## Document passage
..............................

Implementation:Ggml org Llama cpp Llama Decode
| Knowledge Sources | Domains | Last Updated |
|---|---|---|
| ggml-org/llama.cpp | Transformer Forward Pass, Batch Processing, KV Cache Management | 2026-02-14 |
Overview
Description
llama_decode performs a forward pass through the transformer model for a batch of tokens. It updates the KV cache with new key-value pairs and computes output logits for positions marked in the batch's output mask. This is the primary compute function in the inference pipeline -- every generated token requires exactly one llama_decode call.
The function requires the context to have an initialized memory (KV cache). For encoder-decoder models, it processes the batch using the decoder. For encoder processing (which does not use a KV cache), use llama_encode instead.
Usage
// Process prompt tokens
llama_batch batch = llama_batch_get_one(prompt_tokens.data(), prompt_tokens.size());
if (llama_decode(ctx, batch)) {
fprintf(stderr, "Failed to decode\n");
return 1;
}
// Process single generated token
llama_token new_token = llama_sampler_sample(smpl, ctx, -1);
batch = llama_batch_get_one(&new_token, 1);
if (llama_decode(ctx, batch)) {
fprintf(stderr, "Failed to decode\n");
return 1;
}
Code Reference
Source Location
| File | Line(s) | Type |
|---|---|---|
include/llama.h |
930-932 | Declaration |
src/llama-context.cpp |
3466-3475 | Implementation |
Signature
LLAMA_API int32_t llama_decode(
struct llama_context * ctx,
struct llama_batch batch);
Import
#include "llama.h"
Supporting Types
llama_batch
The llama_batch struct (defined at include/llama.h:231-240) describes the input batch:
typedef struct llama_batch {
int32_t n_tokens;
llama_token * token; // token IDs (used when embd is NULL)
float * embd; // token embeddings (used when token is NULL)
llama_pos * pos; // position of each token (NULL = auto-tracked)
int32_t * n_seq_id; // number of sequence IDs per token
llama_seq_id ** seq_id; // sequence IDs for each token (NULL = seq 0)
int8_t * logits; // output mask: nonzero = produce logits for this position
// (NULL: only last token for generation, all for embeddings)
} llama_batch;
llama_batch_get_one
A convenience function that creates a simple batch for single-sequence processing:
// Declaration at include/llama.h:889-891
LLAMA_API struct llama_batch llama_batch_get_one(
llama_token * tokens,
int32_t n_tokens);
This creates a batch where:
- All tokens belong to sequence ID 0
- Positions are tracked automatically by the context
- Only the last token produces output logits (appropriate for autoregressive generation)
For more complex scenarios (multi-sequence, explicit positions, custom output masks), use llama_batch_init to allocate a fully configurable batch:
// Allocate batch with room for n_tokens, no embeddings, up to n_seq_max sequences per token
LLAMA_API struct llama_batch llama_batch_init(int32_t n_tokens, int32_t embd, int32_t n_seq_max);
// Free a batch allocated with llama_batch_init
LLAMA_API void llama_batch_free(struct llama_batch batch);
I/O Contract
Inputs
| Parameter | Type | Description |
|---|---|---|
ctx |
struct llama_context * |
Inference context with initialized KV cache. Must have been created with llama_init_from_model.

..............................

## Listing

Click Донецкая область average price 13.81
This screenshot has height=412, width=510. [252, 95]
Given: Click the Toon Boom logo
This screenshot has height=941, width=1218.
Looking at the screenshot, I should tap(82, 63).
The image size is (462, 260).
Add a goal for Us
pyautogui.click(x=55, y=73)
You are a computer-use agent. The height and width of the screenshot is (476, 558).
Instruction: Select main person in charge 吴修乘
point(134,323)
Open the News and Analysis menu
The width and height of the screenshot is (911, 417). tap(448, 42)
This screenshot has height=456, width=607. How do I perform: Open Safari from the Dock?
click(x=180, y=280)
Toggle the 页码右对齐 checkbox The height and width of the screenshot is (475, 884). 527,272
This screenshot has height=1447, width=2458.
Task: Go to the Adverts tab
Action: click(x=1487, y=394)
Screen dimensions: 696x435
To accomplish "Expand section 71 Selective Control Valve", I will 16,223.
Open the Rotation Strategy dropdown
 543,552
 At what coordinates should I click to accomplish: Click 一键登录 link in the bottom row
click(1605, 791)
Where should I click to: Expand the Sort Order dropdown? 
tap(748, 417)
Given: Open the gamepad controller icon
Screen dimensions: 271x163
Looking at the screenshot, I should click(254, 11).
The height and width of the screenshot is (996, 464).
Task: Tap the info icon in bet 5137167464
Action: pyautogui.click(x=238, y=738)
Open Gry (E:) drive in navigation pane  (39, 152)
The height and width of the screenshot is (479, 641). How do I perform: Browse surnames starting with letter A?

..............................

## Problem description
On the llama_decode page, which function is named for encoder processing, which does not use a KV cache?

## Expected answer
llama_encode